Filtering by array references in Sanity.io
You're very close! The key issue is understanding how GROQ handles array dereferencing and filtering. Let me break down the correct approach based on the GROQ documentation.
The correct way to filter ProductListings that have at least one product in stock is:
*[_type == 'ProductListing' && count(items[]->[stock > 0]) > 0] {
_id
}Here's what's happening step-by-step:
items[]- Gets all items in the array->- Dereferences each item (follows the reference to get the actual Product document)[stock > 0]- Filters the dereferenced products to only those with stock > 0count(...)- Counts how many products match the condition> 0- Checks if at least one product matches
Important: The filter condition goes after the dereference operator (->) and inside brackets. This is crucial because you're filtering the dereferenced documents themselves, not the references.
For multiple conditions (like checking both stock and disabled status):
*[_type == 'ProductListing' && count(items[]->[stock > 0 && !disabled]) > 0] {
_id
}You can combine multiple conditions with && or || inside that filter bracket after the dereference.
Alternative using the @ operator (current element):
*[_type == 'ProductListing' && count(items[]->[@.stock > 0]) > 0] {
_id
}The @ explicitly refers to the current dereferenced document.
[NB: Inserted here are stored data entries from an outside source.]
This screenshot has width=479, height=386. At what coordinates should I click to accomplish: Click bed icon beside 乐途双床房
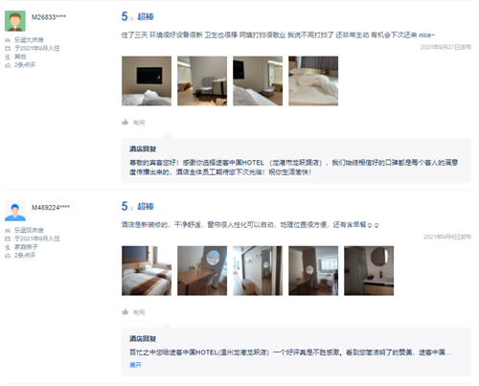(8, 231)
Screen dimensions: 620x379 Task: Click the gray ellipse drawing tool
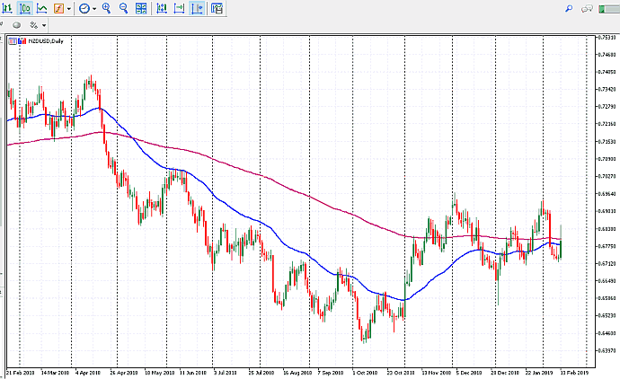click(15, 24)
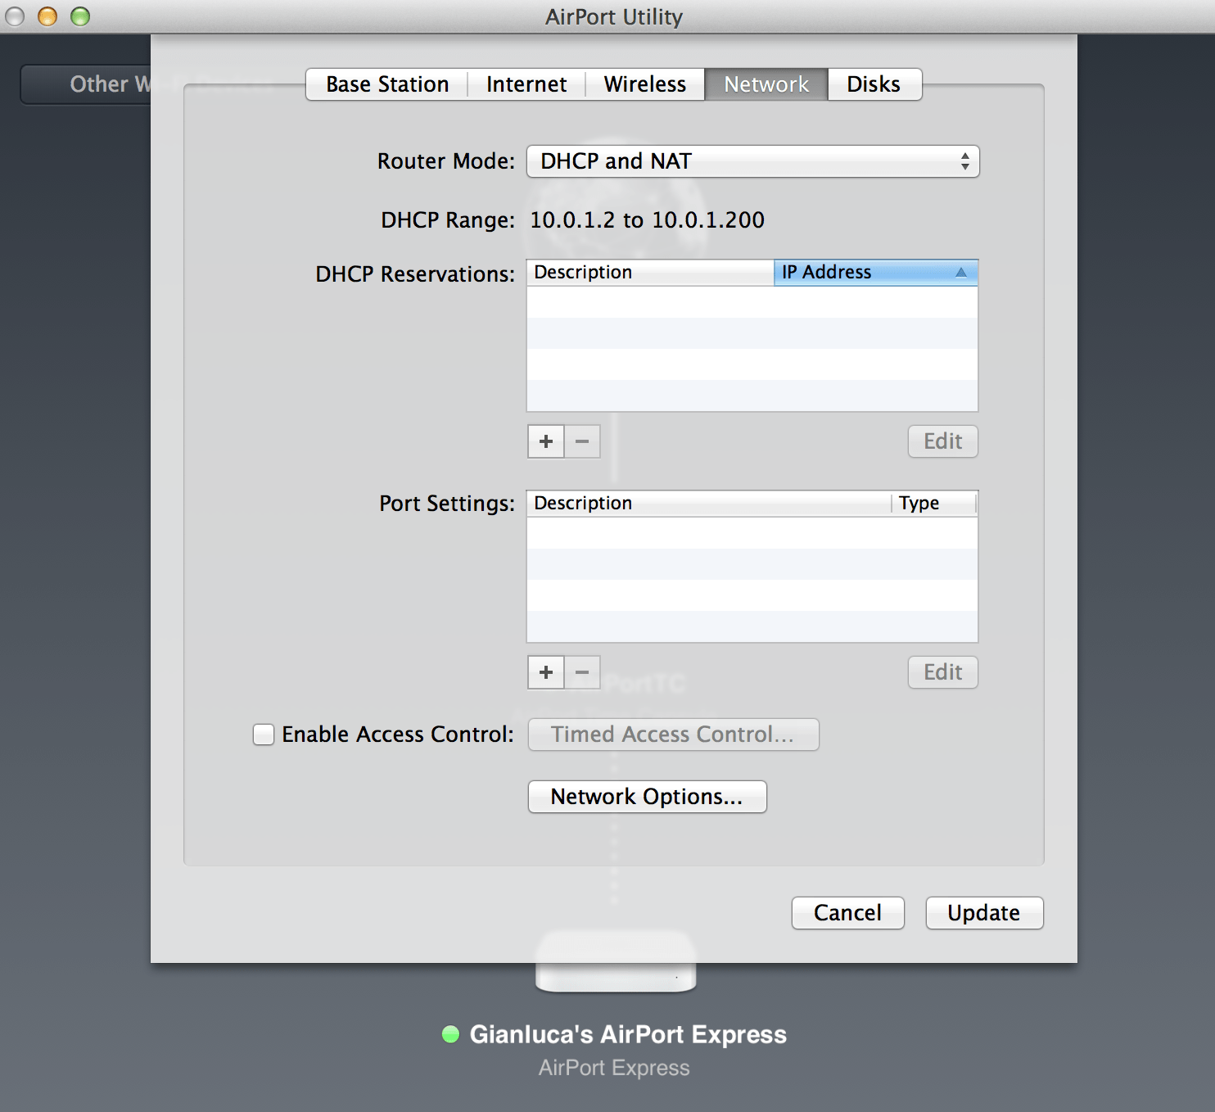This screenshot has height=1112, width=1215.
Task: Select a different router mode option
Action: 752,161
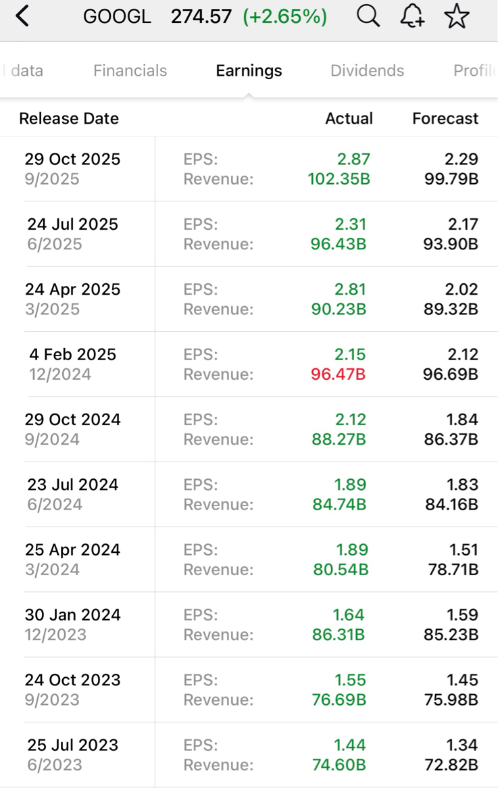Open the 29 Oct 2025 earnings row
The image size is (498, 811).
click(x=72, y=169)
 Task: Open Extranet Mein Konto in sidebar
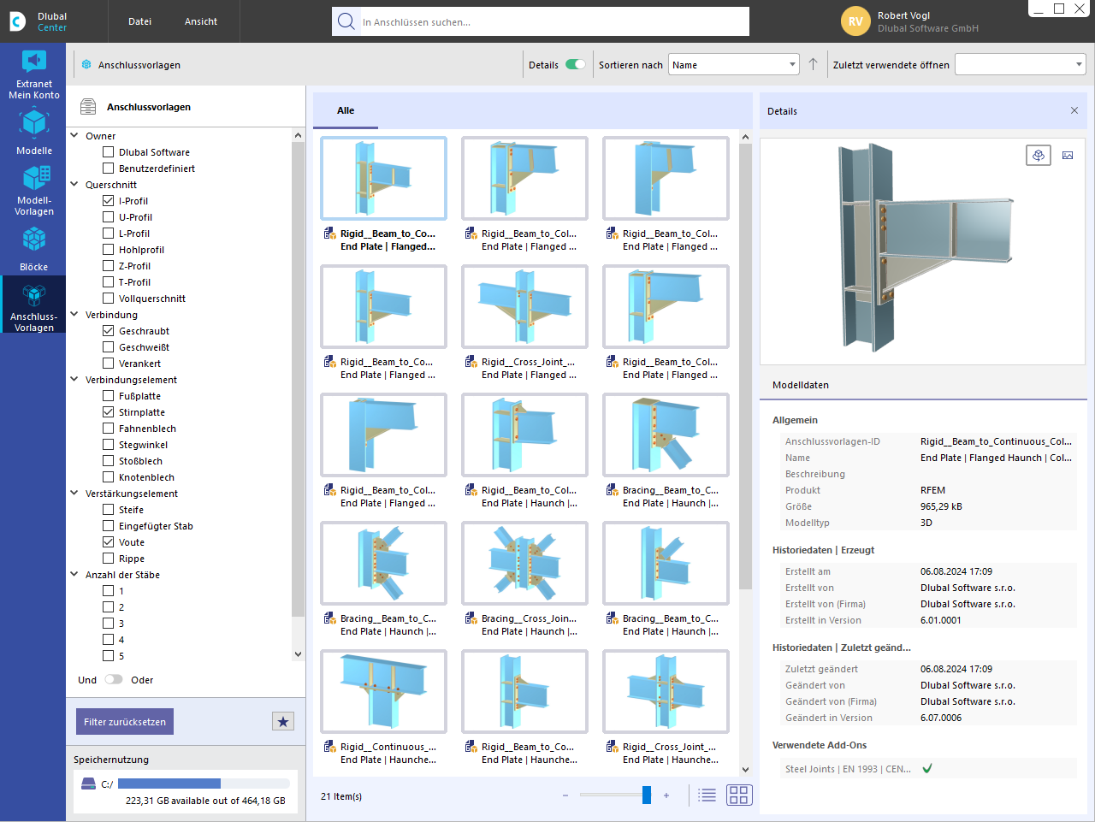click(x=34, y=74)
While it's optional in simple cases, it can make complex queries clearer.
A practical example with more details:
*[_type == 'ProductListing' && count(items[]->[stock > 0 && !disabled]) > 0] {
_id,
title,
"inStockProducts": items[]->[stock > 0 && !disabled]{
_id,
name,
stock
}
}This query not only filters the listings but also returns the actual in-stock products for each listing, which is often useful.
According to the count() function documentation and examples in the query cheat sheet, the pattern you'll use repeatedly is: array[]->[filter conditions], then wrap in count() to check if any exist. This works because GROQ evaluates the dereference first, then applies the filter to those dereferenced documents, then counts the results.